J'aurois mieux fait, je crois, d'épouser Célimène.

Le Philosophe marié, et le Glorieux, sont bien au-dessus de ce que nous venons de citer; ces pièces assurèrent la réputation de Destouches. Il y a, dans le Philosophe marié, de la conduite, de l'intérêt, des situations, et d'heureux contrastes; cependant, quoiqu'il soit naturel qu'Ariste cache son mariage à son oncle, dans la crainte d'en être déshérité, on est étonné qu'un philosophe montre tant de confusion d'être marié, parce qu'il a fait auparavant des plaisanteries sur le mariage. La pièce est égayée par le rôle de Céliante; le cinquième acte est bien conçu, le dénoûment ne laisse rien à désirer.
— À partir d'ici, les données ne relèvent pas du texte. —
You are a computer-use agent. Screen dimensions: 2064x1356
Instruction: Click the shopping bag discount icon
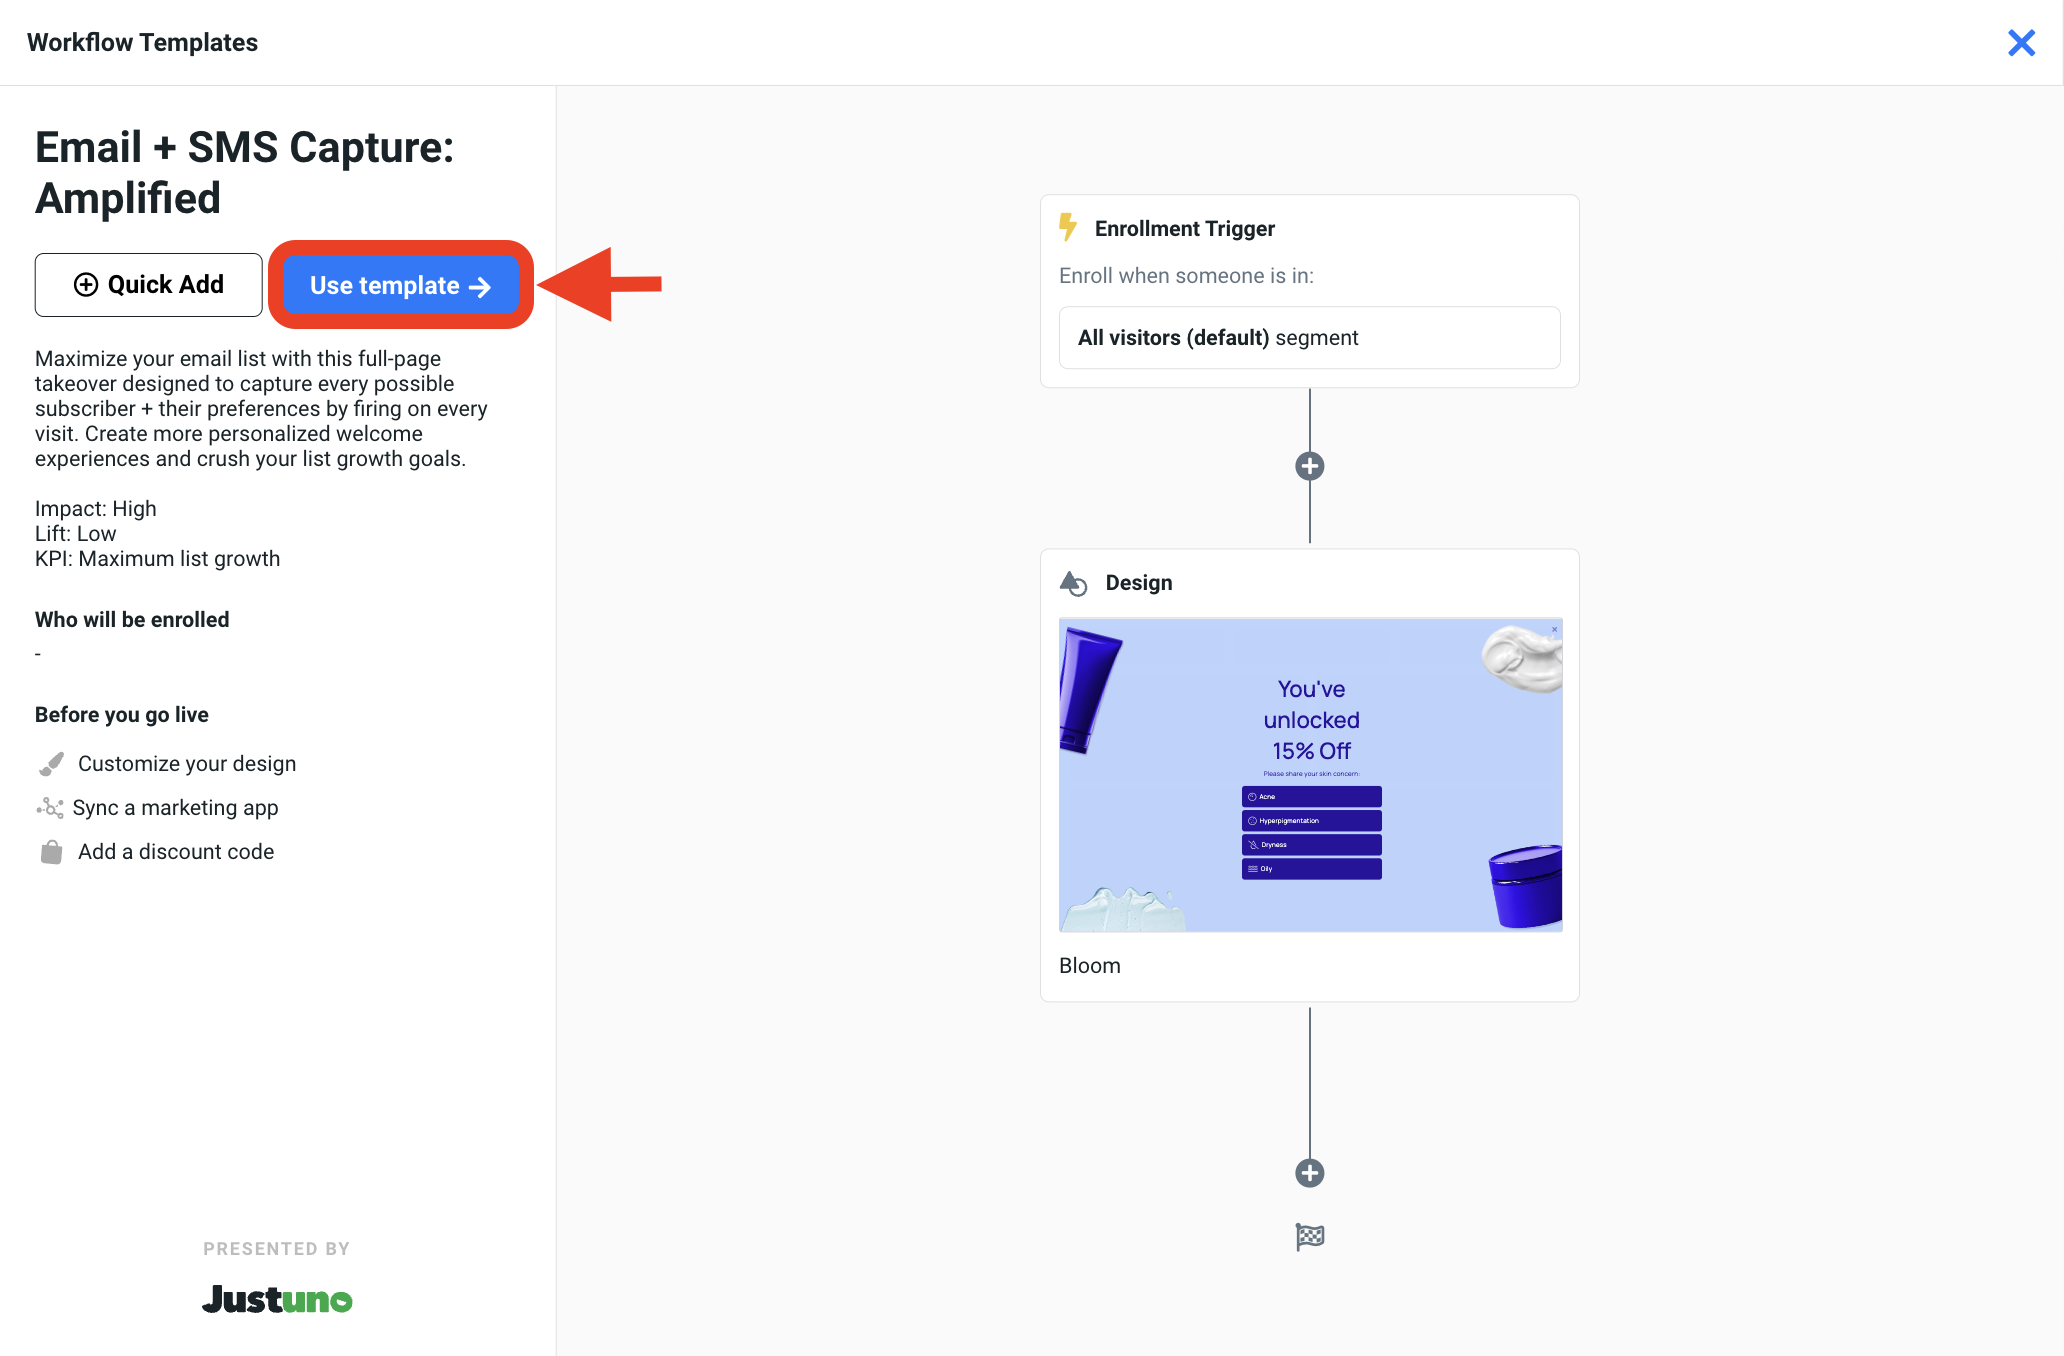(x=51, y=852)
Malgré l'exagération du principal caractère, et de l'invraisemblance dans l'intrigue, le Glorieux eut le plus grand succès, et fit beaucoup d'honneur à Destouches. Cette pièce est d'un comique bien entendu : rien de plus heureux que d'opposer au comte de Tufière, qui porte si haut les prérogatives de la naissance, un épais financier, qui croit que ses richesses le mettent au niveau de tout le monde, et dont la familiarité déconcerte à tout moment, et de la manière la plus plaisante, la morgue du Glorieux. L'auteur a motivé suffisamment la complaisance du Comte par le besoin qu'il éprouve de réparer sa fortune en épousant la fille du riche Lisimond; il n'a pas si bien justifié le désir qu'éprouve le financier de voir sa fille Comtesse. La pièce est d'ailleurs conçue de manière à

mettre sans cesse l'orgueil en souffrance, et toujours par des moyens aussi naturels que les effets en sont comiques. Ce qu'il y a peut-être de meilleur dans l'ouvrage, c'est d'avoir donné au Comte, un père dont la pauvreté humilie ses prétentions fastueuses; contraste qui amène une scène excellente entre le Glorieux et son père, qu'il veut faire passer pour son intendant; et le coup de théâtre, vraiment comique, produit par un seul mot dans la reconnoissance,

sa

sæur femme de chambre! C'est encore un grand art que de n'avoir rendu ni vil, ni odieux, le principal personnage qui doit être à la fois heureux et corrigé. En vain il rougit de l'indigence de son père; la nature l'emporte quand elle réclame ses droits, et le Glorieux tombe aux genoux de ce père qui a recouvré sa fortune, et qui ne l'apprend à son fils qu'alors qu'il a été vaincu par l'amour filial. Il récompense, dans sa fille, une conduite vertueuse en l'unissant à Valère. Le rôle de Philinte a de la finesse, ceux de Lafleur et de Pasquin ont du comique; l'élégance de la versification, un dialogue semé de ces traits heureux, de ces vers qui sont devenus proverbes, achèvent de placer cette comédie parmi les meilleurs ouvrages du dix-huitième Siècle, Cette boutade de Lisimond est très-comique :

Suivi de ma famille

Dois-je venir ici vous présenter ma fille,
Vous priant à genoux de vouloir l'accepter ?
Si tu te l'es promis, tu n'as qu'à décompter!